By extrapolating the Q_d curve at the initial fillings, we obtain the adsorption of ammonia is equal to 90 kDj/mol on the Na⁺ cation in the S^III'state. The average adsorption heat of ammonia is equal to 75.5 kDj/mol on Na + cations in the S^III state, while that in the S^II is ~ 50 kDj/mol.

The adsorption entropy calculated by the Gibbs-Helmholtz equation shows the state of ammonia molecules in zeolite. Molar differential entropy of ammonia (Fig. 3). It is much lower than the liquid ammonia entropy at NaLSX. This indicates that the mobility of ammonia in zeolite voids is severely limited.

Figure 3. Differential entropies of adsorption of ammonia in zeolite NaLSX at 303 K. Entropy of liquid ammonia is taken as zero. The horizontal dashed line is the mean integral entropy

Ammonia is adsorbed on NaLSX zeolites in the same amount but with different strength. β-voids are not available for ammonia molecules under standard conditions. Na⁺ cations in position S^III form four-dimensional (NH₃)₄/Na⁺ complexes in supervoids. The mobility of ammonia in the voids is lower than that of the liquid.

Figure 4 shows the equilibrium time of benzene adsorption on NaLSX zeolite. At initial fillings, the time to establish adsorption equilibrium in the NH₃-NaLSX system is greatly slowed down. This is due to the fact that the zeolite takes longer to be distributed due to the voids in the pores and the zeolite pores and the large number of cations in the pores and the small amount of ammonia molecules present. It takes longer for the ammonia adsorption to reach equilibrium. Equilibrium is set at 10-16.5 hours. This process is then accelerated, slowly accelerates the rest down for N= 8 NH₃/1/8.

Figure 4. Time to establish adsorption equilibrium depending on the adsorption of ammonia gases in NaLSX zeolite at 303 K

The thermokinetics of ammonia adsorption in NaLSX zeolite show that the initial ammonia molecules are slowly adsorbed, and then the adsorption equilibrium is reduced by 40 min.

4. Conclusions

At differential temperatures of ammonia adsorption, there are 4 fragments corresponding to the formation of monomeric complexes of ammonia with Na⁺ cations in position S_III, then S^III, the adsorption process ends with the formation of four-dimensional complexes with cations in position S^II. The temperatures of ammonia adsorption with Na⁺ cations at positions S_III', S_I' and S_II are 90, 75.5 and 50 kDj/mol, respectively.
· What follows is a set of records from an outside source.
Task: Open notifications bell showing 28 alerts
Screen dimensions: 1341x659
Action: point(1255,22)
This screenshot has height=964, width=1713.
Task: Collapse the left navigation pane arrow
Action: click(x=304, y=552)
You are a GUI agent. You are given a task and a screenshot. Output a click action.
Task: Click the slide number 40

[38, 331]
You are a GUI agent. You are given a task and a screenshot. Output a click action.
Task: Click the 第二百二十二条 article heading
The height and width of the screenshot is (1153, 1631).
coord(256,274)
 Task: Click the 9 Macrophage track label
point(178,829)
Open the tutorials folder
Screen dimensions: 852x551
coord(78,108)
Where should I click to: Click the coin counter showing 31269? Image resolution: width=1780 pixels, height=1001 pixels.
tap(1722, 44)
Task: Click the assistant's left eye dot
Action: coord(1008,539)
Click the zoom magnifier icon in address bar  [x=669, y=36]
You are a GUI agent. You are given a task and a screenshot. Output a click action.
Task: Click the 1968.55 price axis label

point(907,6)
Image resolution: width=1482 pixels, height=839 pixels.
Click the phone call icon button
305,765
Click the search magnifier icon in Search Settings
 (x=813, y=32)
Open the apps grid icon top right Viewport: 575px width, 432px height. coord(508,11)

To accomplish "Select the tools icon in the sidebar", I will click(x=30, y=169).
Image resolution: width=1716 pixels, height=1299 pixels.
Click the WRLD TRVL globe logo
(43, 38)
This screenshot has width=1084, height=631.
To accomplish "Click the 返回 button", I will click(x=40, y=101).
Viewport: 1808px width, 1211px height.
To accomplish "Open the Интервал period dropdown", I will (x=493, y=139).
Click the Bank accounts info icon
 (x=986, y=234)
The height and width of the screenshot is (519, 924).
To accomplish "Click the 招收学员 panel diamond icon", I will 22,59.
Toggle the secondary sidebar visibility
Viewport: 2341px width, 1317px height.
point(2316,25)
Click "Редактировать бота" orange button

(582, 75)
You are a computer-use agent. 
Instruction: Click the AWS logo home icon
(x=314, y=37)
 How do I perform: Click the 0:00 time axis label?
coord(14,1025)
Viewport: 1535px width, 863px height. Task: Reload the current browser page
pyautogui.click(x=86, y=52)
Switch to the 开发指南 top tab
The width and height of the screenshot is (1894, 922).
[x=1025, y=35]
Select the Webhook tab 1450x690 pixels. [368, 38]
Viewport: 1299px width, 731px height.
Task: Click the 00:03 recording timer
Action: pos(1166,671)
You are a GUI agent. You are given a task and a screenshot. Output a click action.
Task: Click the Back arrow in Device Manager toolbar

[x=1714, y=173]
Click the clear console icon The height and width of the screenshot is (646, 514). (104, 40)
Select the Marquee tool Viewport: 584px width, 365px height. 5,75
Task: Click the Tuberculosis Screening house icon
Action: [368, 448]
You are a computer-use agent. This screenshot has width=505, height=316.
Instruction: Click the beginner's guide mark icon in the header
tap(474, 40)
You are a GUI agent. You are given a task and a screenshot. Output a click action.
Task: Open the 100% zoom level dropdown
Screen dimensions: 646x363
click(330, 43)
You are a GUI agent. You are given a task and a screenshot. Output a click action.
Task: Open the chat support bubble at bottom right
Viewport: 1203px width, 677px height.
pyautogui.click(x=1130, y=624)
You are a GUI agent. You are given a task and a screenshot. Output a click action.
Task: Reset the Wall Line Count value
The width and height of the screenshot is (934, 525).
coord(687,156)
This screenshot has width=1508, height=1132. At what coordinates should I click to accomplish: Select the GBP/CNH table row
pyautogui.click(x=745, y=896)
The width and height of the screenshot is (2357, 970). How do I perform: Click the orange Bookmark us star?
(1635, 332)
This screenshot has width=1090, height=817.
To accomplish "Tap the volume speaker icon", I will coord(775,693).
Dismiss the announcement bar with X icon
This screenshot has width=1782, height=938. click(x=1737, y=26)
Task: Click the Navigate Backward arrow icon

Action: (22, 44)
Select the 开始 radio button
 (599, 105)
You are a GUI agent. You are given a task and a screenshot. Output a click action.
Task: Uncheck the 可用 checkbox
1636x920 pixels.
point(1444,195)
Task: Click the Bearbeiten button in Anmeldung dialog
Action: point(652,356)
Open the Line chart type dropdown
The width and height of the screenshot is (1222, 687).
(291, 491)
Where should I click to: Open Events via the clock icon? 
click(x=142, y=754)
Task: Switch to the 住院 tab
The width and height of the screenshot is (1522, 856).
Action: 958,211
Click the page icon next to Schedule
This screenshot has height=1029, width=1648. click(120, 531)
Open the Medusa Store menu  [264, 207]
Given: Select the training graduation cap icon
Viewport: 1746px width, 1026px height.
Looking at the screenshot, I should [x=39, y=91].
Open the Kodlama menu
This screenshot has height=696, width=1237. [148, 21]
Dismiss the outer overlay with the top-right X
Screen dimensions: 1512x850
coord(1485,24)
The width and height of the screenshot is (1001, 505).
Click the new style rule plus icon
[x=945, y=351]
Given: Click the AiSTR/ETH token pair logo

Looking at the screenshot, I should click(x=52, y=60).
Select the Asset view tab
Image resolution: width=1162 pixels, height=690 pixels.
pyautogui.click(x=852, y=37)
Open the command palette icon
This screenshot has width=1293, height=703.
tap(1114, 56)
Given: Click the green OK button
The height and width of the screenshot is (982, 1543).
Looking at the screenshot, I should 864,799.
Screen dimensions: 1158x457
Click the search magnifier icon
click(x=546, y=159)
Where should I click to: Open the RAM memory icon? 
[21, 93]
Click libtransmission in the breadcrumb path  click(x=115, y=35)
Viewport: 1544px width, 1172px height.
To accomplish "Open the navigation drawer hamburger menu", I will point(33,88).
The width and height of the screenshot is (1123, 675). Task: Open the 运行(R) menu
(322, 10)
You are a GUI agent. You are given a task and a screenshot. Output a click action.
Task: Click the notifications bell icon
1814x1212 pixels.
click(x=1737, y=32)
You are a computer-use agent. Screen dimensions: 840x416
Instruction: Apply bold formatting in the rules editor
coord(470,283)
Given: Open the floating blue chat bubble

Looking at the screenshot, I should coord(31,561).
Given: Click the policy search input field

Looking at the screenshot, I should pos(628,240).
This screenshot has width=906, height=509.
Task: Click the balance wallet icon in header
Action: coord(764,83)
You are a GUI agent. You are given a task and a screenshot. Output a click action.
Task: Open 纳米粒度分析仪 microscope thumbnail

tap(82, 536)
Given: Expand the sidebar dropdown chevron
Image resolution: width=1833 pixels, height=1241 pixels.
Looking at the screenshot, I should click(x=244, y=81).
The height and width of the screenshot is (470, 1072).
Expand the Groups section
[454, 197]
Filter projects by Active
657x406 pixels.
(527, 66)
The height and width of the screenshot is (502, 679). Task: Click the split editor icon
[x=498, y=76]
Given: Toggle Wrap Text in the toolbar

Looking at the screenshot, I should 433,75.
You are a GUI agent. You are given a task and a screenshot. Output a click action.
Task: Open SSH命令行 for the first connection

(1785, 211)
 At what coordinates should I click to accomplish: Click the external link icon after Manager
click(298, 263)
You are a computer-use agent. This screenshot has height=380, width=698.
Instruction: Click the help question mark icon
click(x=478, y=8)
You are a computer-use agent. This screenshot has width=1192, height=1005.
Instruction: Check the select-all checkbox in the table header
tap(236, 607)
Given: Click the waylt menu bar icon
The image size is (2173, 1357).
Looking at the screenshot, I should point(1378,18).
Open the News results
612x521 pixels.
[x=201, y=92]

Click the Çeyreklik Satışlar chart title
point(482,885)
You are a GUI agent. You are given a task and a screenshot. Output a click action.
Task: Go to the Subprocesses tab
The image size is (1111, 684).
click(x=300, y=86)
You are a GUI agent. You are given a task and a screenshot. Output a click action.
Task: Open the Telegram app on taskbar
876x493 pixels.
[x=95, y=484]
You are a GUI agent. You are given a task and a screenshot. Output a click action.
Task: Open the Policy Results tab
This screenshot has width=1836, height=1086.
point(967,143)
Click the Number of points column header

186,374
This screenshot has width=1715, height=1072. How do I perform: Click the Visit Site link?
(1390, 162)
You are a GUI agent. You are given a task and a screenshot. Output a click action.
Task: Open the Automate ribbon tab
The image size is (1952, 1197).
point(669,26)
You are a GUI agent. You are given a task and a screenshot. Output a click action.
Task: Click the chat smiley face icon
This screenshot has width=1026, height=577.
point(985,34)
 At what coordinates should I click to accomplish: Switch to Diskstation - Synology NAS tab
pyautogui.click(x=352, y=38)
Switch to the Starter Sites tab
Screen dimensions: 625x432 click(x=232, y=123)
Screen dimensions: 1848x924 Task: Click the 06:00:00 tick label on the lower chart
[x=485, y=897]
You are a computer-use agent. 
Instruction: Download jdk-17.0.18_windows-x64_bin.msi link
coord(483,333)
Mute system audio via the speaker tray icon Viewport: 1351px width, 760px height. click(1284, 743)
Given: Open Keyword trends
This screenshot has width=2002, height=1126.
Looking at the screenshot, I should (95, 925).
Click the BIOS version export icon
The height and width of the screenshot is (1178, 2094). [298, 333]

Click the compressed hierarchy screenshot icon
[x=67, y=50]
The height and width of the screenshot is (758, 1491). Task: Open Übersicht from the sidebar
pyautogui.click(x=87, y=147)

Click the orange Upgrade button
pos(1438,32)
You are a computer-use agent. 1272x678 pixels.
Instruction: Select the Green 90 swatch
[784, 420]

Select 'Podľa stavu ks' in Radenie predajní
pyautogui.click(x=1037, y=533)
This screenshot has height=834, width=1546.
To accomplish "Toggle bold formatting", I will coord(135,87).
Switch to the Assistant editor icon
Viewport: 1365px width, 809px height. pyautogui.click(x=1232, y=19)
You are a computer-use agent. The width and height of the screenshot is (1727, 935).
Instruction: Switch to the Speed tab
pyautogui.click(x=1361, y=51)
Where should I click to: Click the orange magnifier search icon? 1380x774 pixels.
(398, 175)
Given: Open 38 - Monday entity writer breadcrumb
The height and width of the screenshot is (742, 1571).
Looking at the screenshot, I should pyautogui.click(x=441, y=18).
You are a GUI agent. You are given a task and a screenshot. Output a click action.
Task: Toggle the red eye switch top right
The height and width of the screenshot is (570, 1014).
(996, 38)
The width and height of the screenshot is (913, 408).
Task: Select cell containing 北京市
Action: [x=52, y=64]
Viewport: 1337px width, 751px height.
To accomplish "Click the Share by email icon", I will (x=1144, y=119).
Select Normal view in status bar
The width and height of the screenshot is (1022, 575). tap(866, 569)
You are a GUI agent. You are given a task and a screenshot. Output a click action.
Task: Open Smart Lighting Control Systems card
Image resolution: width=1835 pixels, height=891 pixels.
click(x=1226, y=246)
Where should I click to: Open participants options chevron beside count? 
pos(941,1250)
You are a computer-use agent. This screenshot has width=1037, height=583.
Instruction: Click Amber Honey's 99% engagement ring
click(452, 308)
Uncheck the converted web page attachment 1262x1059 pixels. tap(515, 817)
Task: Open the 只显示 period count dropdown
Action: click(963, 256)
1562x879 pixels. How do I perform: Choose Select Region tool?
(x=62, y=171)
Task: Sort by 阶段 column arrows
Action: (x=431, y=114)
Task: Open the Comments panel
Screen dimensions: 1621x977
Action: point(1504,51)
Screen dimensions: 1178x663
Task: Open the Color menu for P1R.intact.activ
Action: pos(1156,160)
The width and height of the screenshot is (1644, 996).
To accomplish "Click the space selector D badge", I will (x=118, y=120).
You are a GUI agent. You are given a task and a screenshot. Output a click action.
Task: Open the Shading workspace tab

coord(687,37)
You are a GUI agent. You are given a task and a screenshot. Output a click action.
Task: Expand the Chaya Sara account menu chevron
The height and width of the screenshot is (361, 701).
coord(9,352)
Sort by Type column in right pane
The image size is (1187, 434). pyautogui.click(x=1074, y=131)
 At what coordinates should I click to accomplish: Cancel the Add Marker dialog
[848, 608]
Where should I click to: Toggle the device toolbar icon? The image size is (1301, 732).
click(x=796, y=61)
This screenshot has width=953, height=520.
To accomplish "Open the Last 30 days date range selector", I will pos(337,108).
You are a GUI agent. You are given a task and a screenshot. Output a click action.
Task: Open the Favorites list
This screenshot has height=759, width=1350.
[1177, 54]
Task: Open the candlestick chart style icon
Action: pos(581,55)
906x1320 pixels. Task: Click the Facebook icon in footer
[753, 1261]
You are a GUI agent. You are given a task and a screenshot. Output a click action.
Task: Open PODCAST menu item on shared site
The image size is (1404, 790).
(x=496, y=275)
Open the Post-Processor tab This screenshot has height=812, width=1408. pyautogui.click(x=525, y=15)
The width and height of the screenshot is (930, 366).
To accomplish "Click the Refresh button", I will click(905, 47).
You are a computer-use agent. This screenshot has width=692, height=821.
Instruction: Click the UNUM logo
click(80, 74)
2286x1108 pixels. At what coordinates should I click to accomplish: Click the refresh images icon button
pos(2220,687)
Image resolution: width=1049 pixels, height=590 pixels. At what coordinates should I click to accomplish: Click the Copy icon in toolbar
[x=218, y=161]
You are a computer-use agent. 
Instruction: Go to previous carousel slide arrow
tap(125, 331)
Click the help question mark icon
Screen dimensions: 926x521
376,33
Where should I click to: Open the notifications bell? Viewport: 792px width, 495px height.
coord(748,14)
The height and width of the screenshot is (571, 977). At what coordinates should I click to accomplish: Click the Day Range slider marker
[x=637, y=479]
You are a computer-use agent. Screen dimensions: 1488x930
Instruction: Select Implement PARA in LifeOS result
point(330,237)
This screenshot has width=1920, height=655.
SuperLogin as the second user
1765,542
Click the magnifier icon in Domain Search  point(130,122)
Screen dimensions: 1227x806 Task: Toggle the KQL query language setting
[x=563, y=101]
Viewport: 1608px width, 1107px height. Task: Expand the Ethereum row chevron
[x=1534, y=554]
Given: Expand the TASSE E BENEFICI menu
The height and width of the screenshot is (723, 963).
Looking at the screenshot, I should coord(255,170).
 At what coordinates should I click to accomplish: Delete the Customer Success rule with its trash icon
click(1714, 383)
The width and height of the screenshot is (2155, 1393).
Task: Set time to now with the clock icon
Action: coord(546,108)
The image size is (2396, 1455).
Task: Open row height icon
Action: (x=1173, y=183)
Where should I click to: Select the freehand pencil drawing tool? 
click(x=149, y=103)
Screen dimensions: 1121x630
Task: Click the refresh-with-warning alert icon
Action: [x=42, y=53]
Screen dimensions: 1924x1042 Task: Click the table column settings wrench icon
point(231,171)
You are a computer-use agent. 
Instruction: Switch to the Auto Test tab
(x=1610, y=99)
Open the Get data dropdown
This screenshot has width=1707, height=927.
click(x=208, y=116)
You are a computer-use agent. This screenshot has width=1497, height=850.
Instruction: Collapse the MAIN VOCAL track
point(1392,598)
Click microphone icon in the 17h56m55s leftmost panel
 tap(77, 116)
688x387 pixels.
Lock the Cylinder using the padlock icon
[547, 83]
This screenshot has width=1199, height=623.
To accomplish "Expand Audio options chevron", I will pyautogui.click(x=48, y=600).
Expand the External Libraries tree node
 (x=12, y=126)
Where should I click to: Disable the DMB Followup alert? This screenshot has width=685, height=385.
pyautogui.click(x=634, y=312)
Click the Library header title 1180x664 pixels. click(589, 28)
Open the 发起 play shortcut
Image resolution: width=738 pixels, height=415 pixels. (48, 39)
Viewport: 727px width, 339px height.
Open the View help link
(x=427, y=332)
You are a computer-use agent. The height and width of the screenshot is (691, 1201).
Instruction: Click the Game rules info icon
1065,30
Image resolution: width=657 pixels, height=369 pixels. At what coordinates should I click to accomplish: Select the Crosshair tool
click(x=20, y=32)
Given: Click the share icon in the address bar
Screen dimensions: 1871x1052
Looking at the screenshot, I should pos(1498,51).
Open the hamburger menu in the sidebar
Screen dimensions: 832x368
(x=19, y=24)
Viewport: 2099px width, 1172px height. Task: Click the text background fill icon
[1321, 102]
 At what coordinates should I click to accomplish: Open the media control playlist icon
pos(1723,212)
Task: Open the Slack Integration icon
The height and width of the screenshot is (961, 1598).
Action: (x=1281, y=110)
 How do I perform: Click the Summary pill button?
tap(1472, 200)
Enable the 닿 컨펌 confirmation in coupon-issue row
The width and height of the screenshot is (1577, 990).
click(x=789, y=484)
The adsorption isotherm is fully described by the three-term equation of VMOT). Na⁺ cations in the S^II position form four-dimensional (NH₃)₄/Na⁺ complexes in the supervoid. The average integral differential entropy is -59.64 J/mol*K, and the benzene molecules are adsorbed in the zeolite matrix without solid agitation. It takes a long time for the adsorption equilibrium to be established at the initial saturation. As the saturation gradually increases, the adsorption thermokinetics decreases for a few minutes.

ACKNOWLEDGEMENTS

We would like to thank the non-copyright Yakubov Y.Yu. (PhD), S.B. Lyapin for providing the necessary information in writing the article and for the doctoral students M.K. Kkhokharov and M.S. Khudoiberganov for their assistance in the experimental work. We would like to thank the authors (Rakhmatkarieva F.G., Ergashev O.K.) and the Agency for Science and Technology of the Republic of Uzbekistan for funding a total of 3 fundamental grants.